In the Donetsk region, two people were killed in 24 hours after Russian forces shelled the city of Bakhmut, Pavlo Kyrylenko, the Ukrainian governor of the province. Russian troops have been unable to advance towards the city for over a month.
Some nine people were injured in two Russian attacks in the recently recovered capital of Kharkiv region in eastern Ukraine, according to Governor Oleh Syniehubov. In the city of Zaporizhzhia, a Russian S-300 missile strike on Friday injured three people and damaged a residential building, a school and infrastructure, Ukrainian authorities said.
“Each strike will scare no one. This will make us stronger,” said the acting administrative head of the Dniprovskyi district, Volodymyr Hrianysty.
In an apparent effort to prevent hostilities from spiraling out of control, US Secretary of Defense Lloyd J. Austin contacted Russian Defense Minister Sergey Shoygu on Friday and the two had their first phone call since May 13. Defense officials said that for some time the Russians did not respond to US efforts to establish calls.
During Friday’s call, Austin “stressed the importance of maintaining the lines of communication amid the ongoing war against Ukraine,” Pentagon Press Secretary Air Force Brig. General Pat Ryder, said.
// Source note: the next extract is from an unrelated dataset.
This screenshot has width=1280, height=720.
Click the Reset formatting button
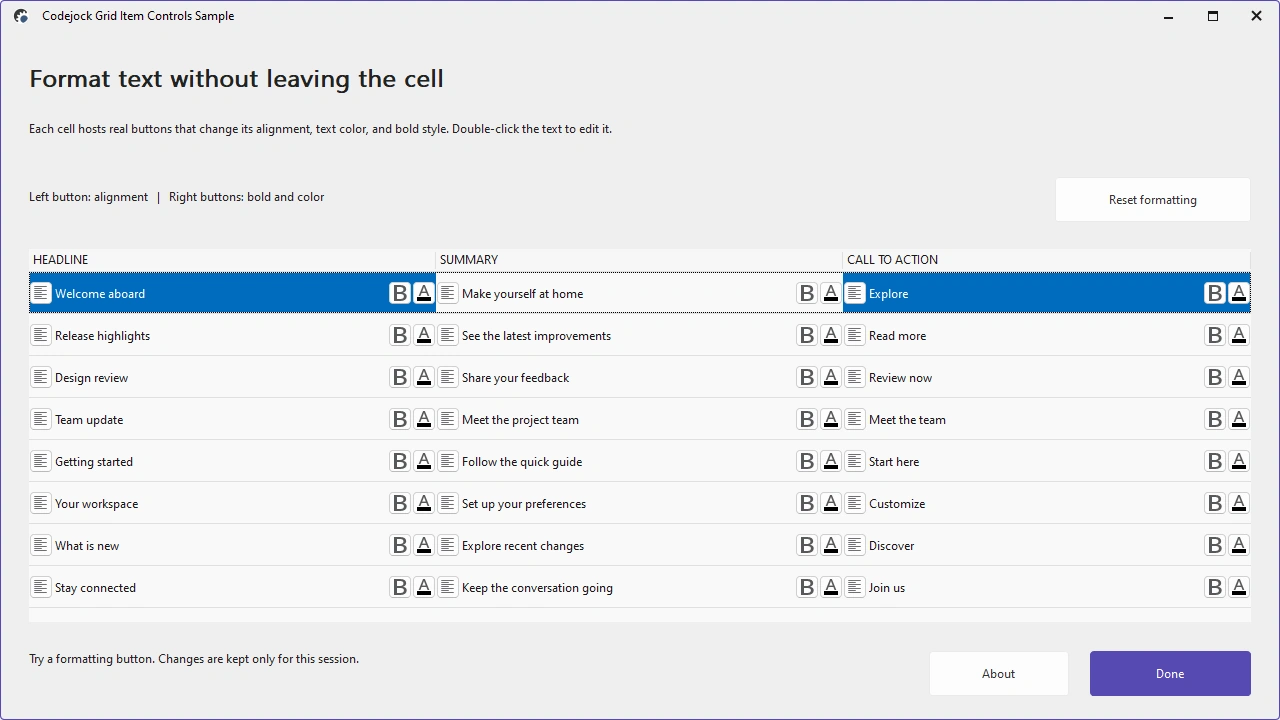point(1153,200)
Austin also spoke with Ukrainian Defense Minister Oleksii Reznikov “to reiterate the United States’ unwavering commitment to supporting Ukraine’s ability to counter Russian aggression” as well as community support to the future defense of Ukraine, according to a press release from the Ministry of Defence.
Meanwhile, Russia’s deployment of planes and troops to airbases in Belarus has raised the specter of another front on Ukraine’s northern border, though officials have said such a move was unlikely.
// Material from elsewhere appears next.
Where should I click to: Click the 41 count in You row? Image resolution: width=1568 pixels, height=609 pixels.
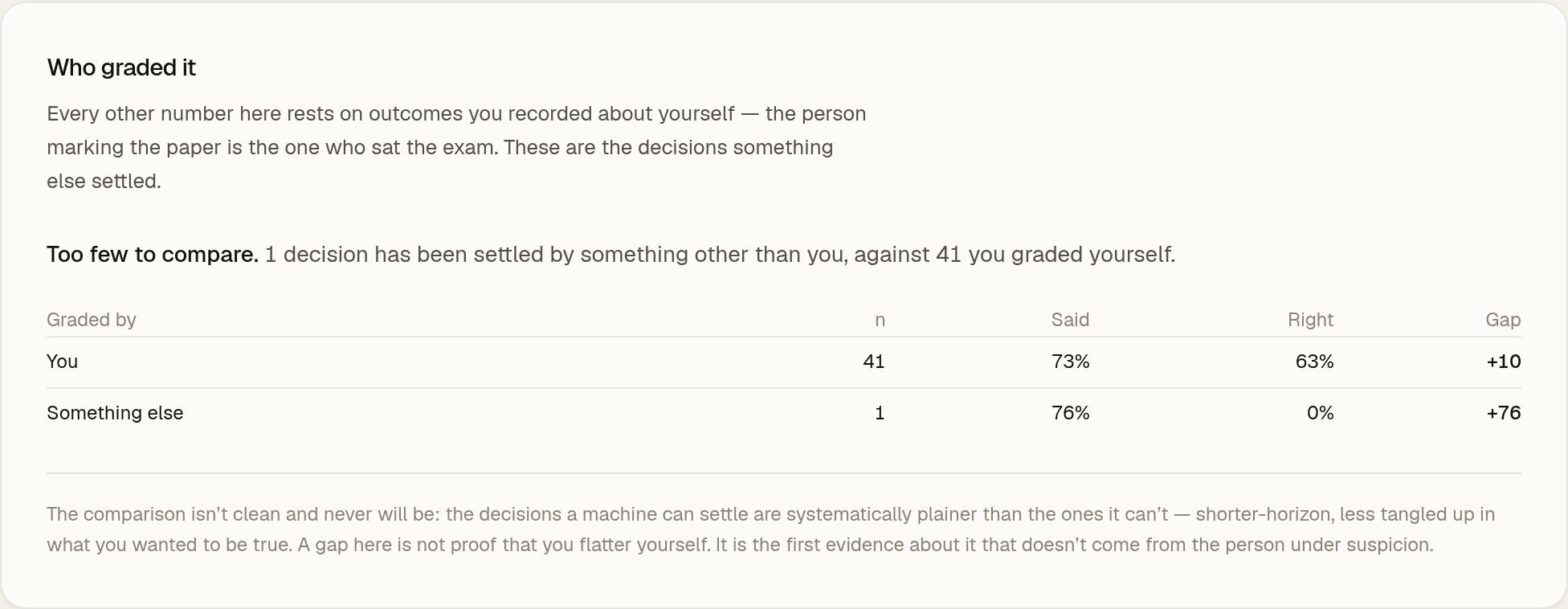coord(874,362)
The Ukrainian army general staff reported an increased likelihood that such an attack could be aimed at cutting off supply routes for Western weapons and equipment. The build-up could also be aimed at diverting Ukrainian resources and weakening any counter-offensive in the south.
Amid the fighting, the Kremlin insisted on Friday that Putin had been open to negotiations “from the very beginning” and that “nothing has changed” in this regard.
Kremlin spokesman Dmitry Peskov told reporters that Putin ‘tried to start talks with NATO and the United States even before the special military operation’ – the Russian term for his war in Ukraine .
Peskov was speaking following earlier remarks by Turkish President Recep Tayyip Erdogan, who said the Russian leader appeared to be “much softer and more open to negotiations” with Ukraine than in the past.